→ **WHAT YOU SHOULD DO**:
In the article about the song "The Belle of St. Mark", repeat everything from "Alternative cover" down to "Kingdom, and Ireland." word for word.

→ **ARTICLE**:
- US 7-inch single

Single by Sheila E.

from the album The Glamorous Life
- B-side: "Too Sexy"
- Released: October 12, 1984
- Recorded: c. February 10, 1984 (instruments); April 1–4, 1984 (Sheila E's vocals);
- Studio: Sunset Sound Recorders (Hollywood, California)
- Length: 5:12 (album version); 3:38 (7-inch version); 7:43 (12-inch version);
- Label: Warner Bros.
- Songwriters: Prince; Jesse Johnson; Sheila E.;
- Producers: Sheila E.; Prince (as The Starr ★ Company);

Sheila E. singles chronology
| "The Glamorous Life" (1984) | "The Belle of St. Mark" (1984) | "Noon Rendezvous" (1985) |

Alternative cover
- Artwork used for the German, UK, and Dutch releases

= The Belle of St. Mark =

1984 single by Sheila E.

"The Belle of St. Mark" is a song by singer-songwriter Sheila E. The song was released in October 1984 in the United States. and peaked at No. 34 on the US Billboard Hot 100 chart, as well as No. 68 on the Billboard Hot Black Singles chart. Worldwide, it reached the top 10 in Belgium, the Netherlands, and New Zealand as well as the top 20 in Australia, the United Kingdom, and Ireland.

NME named the song the "Single of the Week" on February 2, 1985. Jerry Smith of Music Week called the song a "rather subdued, funky track with a smooth Starr Company production".

==Background==
The song's lyrics tell of an androgynous "frail but passionate creature", referred to as "he" throughout, but called the feminine "Belle". The song implies the Belle is French (viz. the lyrics, "His Paris hair, it blows in the warm Parisian air / That blows whenever his Paris hair is there") but St. Mark is commonly known as a location in Venice, Italy. The writer of the song, Prince lived near St. Mark's Episcopal Cathedral (Minneapolis) and grew fond of their bells, which are featured in the beginning of the song.

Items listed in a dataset
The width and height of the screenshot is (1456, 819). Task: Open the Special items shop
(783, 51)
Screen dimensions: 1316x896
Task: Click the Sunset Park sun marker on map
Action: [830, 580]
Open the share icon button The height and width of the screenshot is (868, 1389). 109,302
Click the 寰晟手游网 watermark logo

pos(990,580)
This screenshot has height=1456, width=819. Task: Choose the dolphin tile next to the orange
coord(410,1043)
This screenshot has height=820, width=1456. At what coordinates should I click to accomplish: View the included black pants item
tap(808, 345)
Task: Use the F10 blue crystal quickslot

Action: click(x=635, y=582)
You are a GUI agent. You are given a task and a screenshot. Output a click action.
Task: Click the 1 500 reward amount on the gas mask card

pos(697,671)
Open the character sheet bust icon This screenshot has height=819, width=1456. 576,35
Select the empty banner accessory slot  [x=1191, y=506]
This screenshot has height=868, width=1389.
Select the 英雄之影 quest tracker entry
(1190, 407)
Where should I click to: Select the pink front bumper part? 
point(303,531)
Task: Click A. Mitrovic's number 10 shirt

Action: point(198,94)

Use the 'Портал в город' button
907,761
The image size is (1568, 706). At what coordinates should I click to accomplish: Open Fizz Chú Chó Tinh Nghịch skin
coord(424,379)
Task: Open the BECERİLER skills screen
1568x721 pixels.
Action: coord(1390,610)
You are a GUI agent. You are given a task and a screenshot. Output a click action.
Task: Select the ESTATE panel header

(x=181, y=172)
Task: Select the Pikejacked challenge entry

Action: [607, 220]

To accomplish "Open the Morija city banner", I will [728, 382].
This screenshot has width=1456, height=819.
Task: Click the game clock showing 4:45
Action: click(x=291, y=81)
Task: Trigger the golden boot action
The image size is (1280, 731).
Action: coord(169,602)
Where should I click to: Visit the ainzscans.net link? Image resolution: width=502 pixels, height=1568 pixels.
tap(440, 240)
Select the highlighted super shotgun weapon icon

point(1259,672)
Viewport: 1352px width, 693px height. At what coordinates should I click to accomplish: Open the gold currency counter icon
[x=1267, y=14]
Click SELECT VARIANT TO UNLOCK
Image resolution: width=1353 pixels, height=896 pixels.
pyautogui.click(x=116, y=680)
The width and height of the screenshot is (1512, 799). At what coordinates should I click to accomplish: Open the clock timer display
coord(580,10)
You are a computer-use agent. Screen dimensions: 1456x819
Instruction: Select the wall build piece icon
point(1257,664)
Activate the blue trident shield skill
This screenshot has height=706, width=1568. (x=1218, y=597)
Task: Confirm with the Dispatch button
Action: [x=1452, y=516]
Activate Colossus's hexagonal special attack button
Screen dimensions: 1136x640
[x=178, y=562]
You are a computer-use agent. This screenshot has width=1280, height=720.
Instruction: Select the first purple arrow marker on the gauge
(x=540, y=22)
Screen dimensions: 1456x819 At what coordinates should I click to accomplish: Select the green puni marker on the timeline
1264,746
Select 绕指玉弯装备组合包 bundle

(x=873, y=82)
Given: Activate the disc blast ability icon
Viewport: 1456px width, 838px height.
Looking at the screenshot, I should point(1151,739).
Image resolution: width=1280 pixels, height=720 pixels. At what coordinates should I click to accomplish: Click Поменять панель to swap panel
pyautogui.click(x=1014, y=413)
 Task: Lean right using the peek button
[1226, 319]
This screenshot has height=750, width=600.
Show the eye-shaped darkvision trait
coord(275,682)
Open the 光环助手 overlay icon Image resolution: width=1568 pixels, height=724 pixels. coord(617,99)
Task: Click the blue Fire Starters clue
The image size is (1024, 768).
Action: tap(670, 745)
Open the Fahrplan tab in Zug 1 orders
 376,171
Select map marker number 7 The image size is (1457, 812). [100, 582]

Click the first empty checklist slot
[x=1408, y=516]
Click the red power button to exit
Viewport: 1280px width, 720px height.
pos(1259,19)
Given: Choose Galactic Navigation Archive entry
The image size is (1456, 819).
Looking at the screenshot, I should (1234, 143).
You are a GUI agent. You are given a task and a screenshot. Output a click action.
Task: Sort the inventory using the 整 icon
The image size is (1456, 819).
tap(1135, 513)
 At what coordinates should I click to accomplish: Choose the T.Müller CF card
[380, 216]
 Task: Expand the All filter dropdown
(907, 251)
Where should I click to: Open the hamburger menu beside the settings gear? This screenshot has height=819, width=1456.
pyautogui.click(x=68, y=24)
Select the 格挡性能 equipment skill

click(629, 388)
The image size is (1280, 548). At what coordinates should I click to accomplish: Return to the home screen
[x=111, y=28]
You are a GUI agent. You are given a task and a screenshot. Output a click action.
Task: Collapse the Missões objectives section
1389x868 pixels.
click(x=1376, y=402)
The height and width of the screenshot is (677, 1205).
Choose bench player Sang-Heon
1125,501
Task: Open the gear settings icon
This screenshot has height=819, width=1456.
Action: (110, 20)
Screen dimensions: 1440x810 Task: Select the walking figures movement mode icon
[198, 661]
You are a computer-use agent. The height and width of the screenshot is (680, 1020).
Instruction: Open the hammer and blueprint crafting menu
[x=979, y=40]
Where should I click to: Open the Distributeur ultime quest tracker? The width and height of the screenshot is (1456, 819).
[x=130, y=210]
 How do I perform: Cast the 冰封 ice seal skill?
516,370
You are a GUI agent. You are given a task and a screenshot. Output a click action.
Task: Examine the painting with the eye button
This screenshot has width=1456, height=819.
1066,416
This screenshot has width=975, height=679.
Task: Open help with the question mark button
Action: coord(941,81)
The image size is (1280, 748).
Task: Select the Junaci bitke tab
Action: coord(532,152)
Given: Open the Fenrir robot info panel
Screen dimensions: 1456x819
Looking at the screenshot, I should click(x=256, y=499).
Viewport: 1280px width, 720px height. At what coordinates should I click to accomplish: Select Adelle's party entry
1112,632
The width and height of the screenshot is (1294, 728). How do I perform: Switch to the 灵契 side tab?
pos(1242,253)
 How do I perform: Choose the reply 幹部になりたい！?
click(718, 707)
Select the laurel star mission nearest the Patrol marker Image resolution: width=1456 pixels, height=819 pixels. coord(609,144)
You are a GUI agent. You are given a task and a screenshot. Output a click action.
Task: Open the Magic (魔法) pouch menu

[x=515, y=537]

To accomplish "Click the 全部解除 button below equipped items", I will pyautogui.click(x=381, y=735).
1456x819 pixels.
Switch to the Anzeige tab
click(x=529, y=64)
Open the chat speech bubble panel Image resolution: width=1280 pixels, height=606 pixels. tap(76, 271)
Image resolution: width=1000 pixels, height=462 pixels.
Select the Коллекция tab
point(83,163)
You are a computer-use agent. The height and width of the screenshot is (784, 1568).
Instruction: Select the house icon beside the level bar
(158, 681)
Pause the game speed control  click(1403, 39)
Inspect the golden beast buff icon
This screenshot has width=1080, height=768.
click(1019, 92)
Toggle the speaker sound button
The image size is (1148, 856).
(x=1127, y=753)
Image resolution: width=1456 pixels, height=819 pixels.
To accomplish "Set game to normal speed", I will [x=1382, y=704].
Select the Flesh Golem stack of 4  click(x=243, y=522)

→ **SOLUTION**:
Alternative cover
- Artwork used for the German, UK, and Dutch releases

= The Belle of St. Mark =

1984 single by Sheila E.

"The Belle of St. Mark" is a song by singer-songwriter Sheila E. The song was released in October 1984 in the United States. and peaked at No. 34 on the US Billboard Hot 100 chart, as well as No. 68 on the Billboard Hot Black Singles chart. Worldwide, it reached the top 10 in Belgium, the Netherlands, and New Zealand as well as the top 20 in Australia, the United Kingdom, and Ireland.